Although Payne was allowed to make stage appearances, the founder of the BBC, Lord Reith, insisted that Payne did no Sunday concerts whilst in their employment. The Sunday schedule was all talks, chamber music and religious services, and it would not look right if a BBC employee was playing dance music on the Sabbath.
In 1931, Jack Hylton had the most popular band in the UK and they were a major touring attraction. When Hylton’s agent raised their fee for the London Palladium, the theatre manager thought it was too high and considered Jack Payne instead. They tried out the BBC Dance Orchestra at the Penge Empire and when that worked well, the Palladium was booked. Like Jack Hylton, Payne knew that the public wanted more than just to see a band playing their instruments and audiences were thrilled when a locomotive appeared to coming towards the stalls with the band members seated on the engine and playing ‘Choo Choo’.
The public loved the band, but not the critics. Edgar Jackson of The Gramophone condescendingly wrote: “Although the professional press criticised the act adversely, it went big with the public; but not, I think, because the act was good. The success seems to have been due to the curiosity of the public to see in person the band they had heard so often from their radio sets.” He concluded that while they did not have Jack Hylton’s polish, you can’t acquire stage presence in a day.
Payne was furious, pointing out that he had been booked for the Palladium before the negotiations with Hylton had broken down and that the reviews had been better than Jackson had indicated. Okay, admitted Payne, there had been a couple of bad reviews but that was for “reasons which are better left unsaid”, the implication being that they, like Edgar Jackson, had allowed prejudice to cloud their opinions.
A couple of months later, Edgar Jackson acknowledged their disagreements and said that their new recordings (‘Pardon Me, Pretty Baby’, ‘When I Dance With My Girl’) were the best of the month’s releases. He added that when it “comes to producing comedy numbers, I hand it to Jack Payne.” Around the same time, Eric Blom in The Gramophone called Payne “the frivolous darling of the musically unlettered.” Maybe but in 1931, Jack Payne was the first to record ‘Twentieth Century Blues’, even before Noèl Coward himself.
Another criticism came from the critic Harvey Grace, who disliked Payne playing any classical tunes: “Why should the dance bands be allowed to lay predatory and profaning paws on great music?” As it happens, even the instigator of the Proms, Sir Henry Wood, praised Jack Payne’s classical adaptations.

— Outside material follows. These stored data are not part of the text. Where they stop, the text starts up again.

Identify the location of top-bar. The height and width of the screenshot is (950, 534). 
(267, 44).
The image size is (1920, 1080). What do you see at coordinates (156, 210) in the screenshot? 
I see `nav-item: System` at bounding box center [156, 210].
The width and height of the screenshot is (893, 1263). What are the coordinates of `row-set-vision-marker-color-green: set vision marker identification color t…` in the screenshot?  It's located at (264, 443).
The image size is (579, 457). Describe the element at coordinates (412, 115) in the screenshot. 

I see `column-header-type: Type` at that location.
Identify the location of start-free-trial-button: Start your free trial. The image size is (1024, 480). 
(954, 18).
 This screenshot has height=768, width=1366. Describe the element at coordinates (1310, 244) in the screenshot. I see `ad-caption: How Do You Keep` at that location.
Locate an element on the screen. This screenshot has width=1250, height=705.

In 1931 Jack Payne and the BBC Dance Orchestra appeared at the Palladium in a Royal Variety Performance although Payne was dismayed at having to sing without a microphone, which were in short supply and wanted elsewhere. Still, Payne’s orchestra had the honour of playing the National Anthem.
Payne was doing so well that he and Dorothy built a house in north London to his own design. He built into the contract that the builder could be fined if he didn’t meet deadlines. In the end, the builder had to put 40 men on the job to avoid his penalties!